Sénégal : le gouvernement prévoit de taxer les créateurs de contenus sur les réseaux sociaux

Les contenus publiés sur des réseaux sociaux seront taxés au Sénégal

Le Premier ministre sénégalais, Ousmane Sonko, a annoncé son intention de taxer les créateurs de contenus dans le cadre du Plan de redressement économique et social « Jubanti Koom ». Cette décision a suscité un débat vif au sein de la population sénégalaise. Les acteurs du numérique ont pris la parole pour exprimer leurs opinions sur cette mesure. Mame Balla Mbow, activiste et entrepreneur, a salué la volonté de l’État de mieux structurer les recettes fiscales, tout en appelant à une approche plus équilibrée. Selon lui, « le prélèvement de l’impôt sur le revenu s’impose à tout citoyen, qu’il soit créateur de contenus, mécanicien ou maçon. C’est ce qui permet à l’État de vivre et de réaliser ses missions ». Cependant, il estime qu’il est essentiel de ne pas mettre la charrue avant les bœufs.

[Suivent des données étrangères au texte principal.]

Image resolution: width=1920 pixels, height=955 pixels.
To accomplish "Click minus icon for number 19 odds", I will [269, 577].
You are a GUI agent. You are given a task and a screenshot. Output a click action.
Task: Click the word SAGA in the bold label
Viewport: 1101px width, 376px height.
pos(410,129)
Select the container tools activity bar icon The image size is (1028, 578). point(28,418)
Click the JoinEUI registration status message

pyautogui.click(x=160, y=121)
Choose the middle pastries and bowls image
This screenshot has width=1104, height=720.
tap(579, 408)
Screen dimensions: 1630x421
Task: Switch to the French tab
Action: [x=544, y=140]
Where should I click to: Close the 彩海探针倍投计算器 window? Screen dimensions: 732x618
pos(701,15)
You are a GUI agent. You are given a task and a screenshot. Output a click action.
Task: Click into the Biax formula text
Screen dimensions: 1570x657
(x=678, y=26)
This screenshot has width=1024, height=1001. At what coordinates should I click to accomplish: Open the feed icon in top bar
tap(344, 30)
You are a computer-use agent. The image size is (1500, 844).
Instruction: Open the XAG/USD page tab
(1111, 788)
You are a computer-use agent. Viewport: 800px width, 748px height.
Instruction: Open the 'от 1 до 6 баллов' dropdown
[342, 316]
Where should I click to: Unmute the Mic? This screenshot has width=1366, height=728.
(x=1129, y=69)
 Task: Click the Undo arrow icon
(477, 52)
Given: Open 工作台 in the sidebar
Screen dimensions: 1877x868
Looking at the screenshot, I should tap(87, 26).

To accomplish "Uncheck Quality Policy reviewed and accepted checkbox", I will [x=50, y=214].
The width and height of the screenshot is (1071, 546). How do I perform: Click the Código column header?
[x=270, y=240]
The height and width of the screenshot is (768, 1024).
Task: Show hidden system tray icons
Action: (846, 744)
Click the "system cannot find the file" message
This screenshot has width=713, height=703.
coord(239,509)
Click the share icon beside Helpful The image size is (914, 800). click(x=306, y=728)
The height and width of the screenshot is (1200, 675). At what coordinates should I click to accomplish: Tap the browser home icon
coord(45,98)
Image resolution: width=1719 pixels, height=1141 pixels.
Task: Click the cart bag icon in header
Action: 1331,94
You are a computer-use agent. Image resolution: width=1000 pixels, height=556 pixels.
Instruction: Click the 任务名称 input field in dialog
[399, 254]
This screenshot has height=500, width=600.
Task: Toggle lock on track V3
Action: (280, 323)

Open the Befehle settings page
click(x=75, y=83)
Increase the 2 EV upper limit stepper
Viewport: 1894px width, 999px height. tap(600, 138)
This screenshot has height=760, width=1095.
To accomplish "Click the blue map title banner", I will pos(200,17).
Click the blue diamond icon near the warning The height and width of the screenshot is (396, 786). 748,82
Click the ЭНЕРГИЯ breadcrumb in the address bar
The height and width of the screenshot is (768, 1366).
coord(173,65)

« Avant toute imposition systématique des créateurs de contenus, l’État devrait travailler à faciliter leur monétisation, notamment via des plateformes comme TikTok, Instagram ou Facebook », a-t-il déclaré. Il ajoute que « beaucoup de jeunes très suivis n’arrivent pas à en vivre. TikTok, par exemple, doit rémunérer les créateurs dont les vidéos atteignent un certain seuil de vues ». Le gouvernement sénégalais estime que les secteurs émergents, tels que les jeux de hasard et les jeux en ligne, la publicité digitale, les services numériques internationaux et les revenus d’influenceurs et créateurs de contenus, pourraient générer jusqu’à 16 milliards de Fcfa de recettes supplémentaires. Cette initiative illustre la volonté du Premier ministre Ousmane Sonko d’aller au-delà des recettes classiques, en intégrant pleinement l’économie numérique dans les mécanismes de financement de l’État. Les créateurs de contenus sénégalais attendent avec impatience les détails de cette mesure et espèrent que le gouvernement prendra en compte leurs préoccupations. Les acteurs du numérique craignent que cette mesure ne freine la créativité et l’innovation dans le secteur, tandis que d’autres estiment qu’il est normal que les créateurs de contenus contribuent à la fiscalité de l’État. Le gouvernement sénégalais devra trouver un équilibre entre la nécessité de générer des recettes supplémentaires et la nécessité de soutenir les créateurs de contenus.

Les prochaines semaines seront cruciales pour déterminer l’avenir de l’industrie numérique sénégalaise. Les créateurs de contenus et les entreprises du secteur devront s’adapter à cette nouvelle donne et trouver des stratégies pour minimiser l’impact de la taxation sur leurs activités. La question qui se pose est de savoir comment cette taxation affectera l’écosystème digital sénégalais et les revenus des créateurs de contenus.